▶ [Textabschnitt]:
○ ○ ○ ○ ○
Zu den Friedensdemonstrationen in Deutschland 2025

Für den 3.10. sind Demonstrationen in Stuttgart und Berlin angesagt. „Ja zu Frieden und Abrüstung“ heißt es im Aufruf.

Freunde von mir fahren zu den Demos, ich nicht. Ich ertrage die abgestandenen Phrasen des Aufrufs und seiner Initiatoren nicht mehr.

Was haben denn Worte wie „Völkerrecht“ „Atomwaffenverbot“ „Entspannung“ mit der heutigen Art und Weise, wie wir global regiert werden, zu tun? Und will man ernsthaft daran glauben, dass Bekundungen des Friedenswillens durch Teile der Bevölkerung daran etwas ändern?

Wenn ich von Illusionismus spreche, sagen meine Freunde: ja, mag sein, aber bei der Demo trifft man viele gute Leute und es geht darum, öffentliche Zeichen im Sinne der friedlichen Mehrheit der Bevölkerung zu setzen …. und ich sage dann: ok, das sind Gründe teilzunehmen, aber denkt selber politisch etwas gründlicher.

Der Aufruf klingt so, als wolle man die führenden Kreise weltweit bitten oder schubsen: verzichtet  auf Rüstungen, Kriege und Aufhetzung von Menschenmassen gegen Menschenmassen oder schaltet wenigstens einen, zwei Gänge runter!

Mein Einwand: der heutige globale Kapitalismus existiert in  Rivalität und Krieg, er kann nur dadurch sich  an seinem verkorksten Leben erhalten. Das unterscheidet sich in den USA, in Russland, in Europa nicht und in der Grundtendenz muss man auch China nennen. Die Oligarchen in Ost und West können auf Kriege  und gigantische Rüstungen nicht verzichten und nutzen Krieg zunehmend auch, um die Kontrollen über die eigenen Bevölkerungen zu schärfen. Die neue „Multipolarität“ ist nicht friedlicher, sondern brutaler.
○ ○ ○ ○ ○
▶ [Datensatzinhalt]:
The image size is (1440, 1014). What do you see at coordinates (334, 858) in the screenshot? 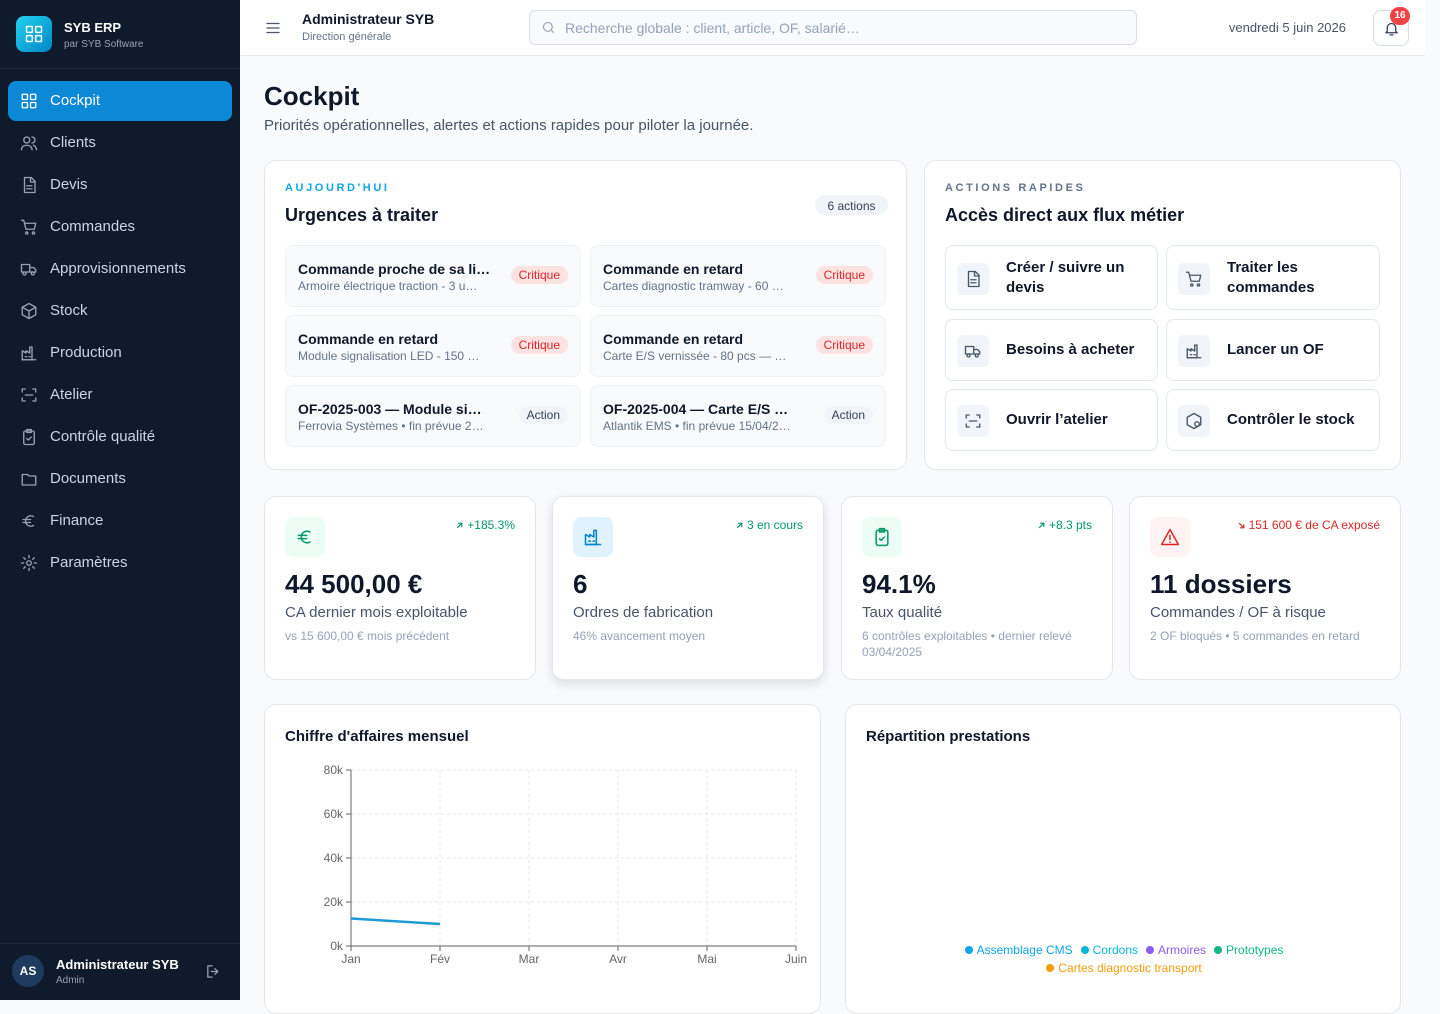
I see `y-tick-label: 40k` at bounding box center [334, 858].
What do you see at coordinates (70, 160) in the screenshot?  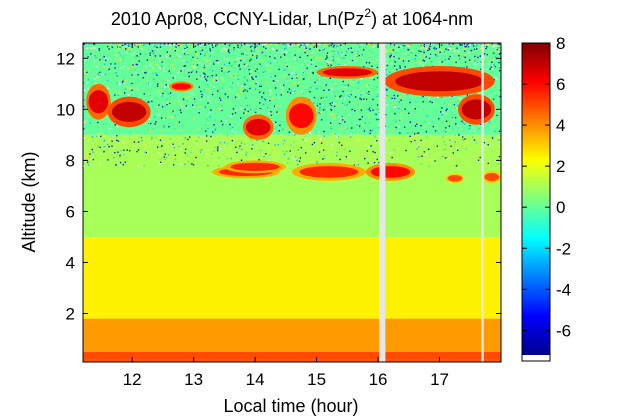 I see `y-tick-label: 8` at bounding box center [70, 160].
○ ○ ○ ○ ○
▶ [Aufgabe]:
Gib den Text über die Friedensdemonstrationen in Deutschland 2025 vollständig und unverändert aus.

▶ [Antwortbereich]:
Zu den Friedensdemonstrationen in Deutschland 2025

Für den 3.10. sind Demonstrationen in Stuttgart und Berlin angesagt. „Ja zu Frieden und Abrüstung“ heißt es im Aufruf.

Freunde von mir fahren zu den Demos, ich nicht. Ich ertrage die abgestandenen Phrasen des Aufrufs und seiner Initiatoren nicht mehr.

Was haben denn Worte wie „Völkerrecht“ „Atomwaffenverbot“ „Entspannung“ mit der heutigen Art und Weise, wie wir global regiert werden, zu tun? Und will man ernsthaft daran glauben, dass Bekundungen des Friedenswillens durch Teile der Bevölkerung daran etwas ändern?

Wenn ich von Illusionismus spreche, sagen meine Freunde: ja, mag sein, aber bei der Demo trifft man viele gute Leute und es geht darum, öffentliche Zeichen im Sinne der friedlichen Mehrheit der Bevölkerung zu setzen …. und ich sage dann: ok, das sind Gründe teilzunehmen, aber denkt selber politisch etwas gründlicher.

Der Aufruf klingt so, als wolle man die führenden Kreise weltweit bitten oder schubsen: verzichtet  auf Rüstungen, Kriege und Aufhetzung von Menschenmassen gegen Menschenmassen oder schaltet wenigstens einen, zwei Gänge runter!

Mein Einwand: der heutige globale Kapitalismus existiert in  Rivalität und Krieg, er kann nur dadurch sich  an seinem verkorksten Leben erhalten. Das unterscheidet sich in den USA, in Russland, in Europa nicht und in der Grundtendenz muss man auch China nennen. Die Oligarchen in Ost und West können auf Kriege  und gigantische Rüstungen nicht verzichten und nutzen Krieg zunehmend auch, um die Kontrollen über die eigenen Bevölkerungen zu schärfen. Die neue „Multipolarität“ ist nicht friedlicher, sondern brutaler.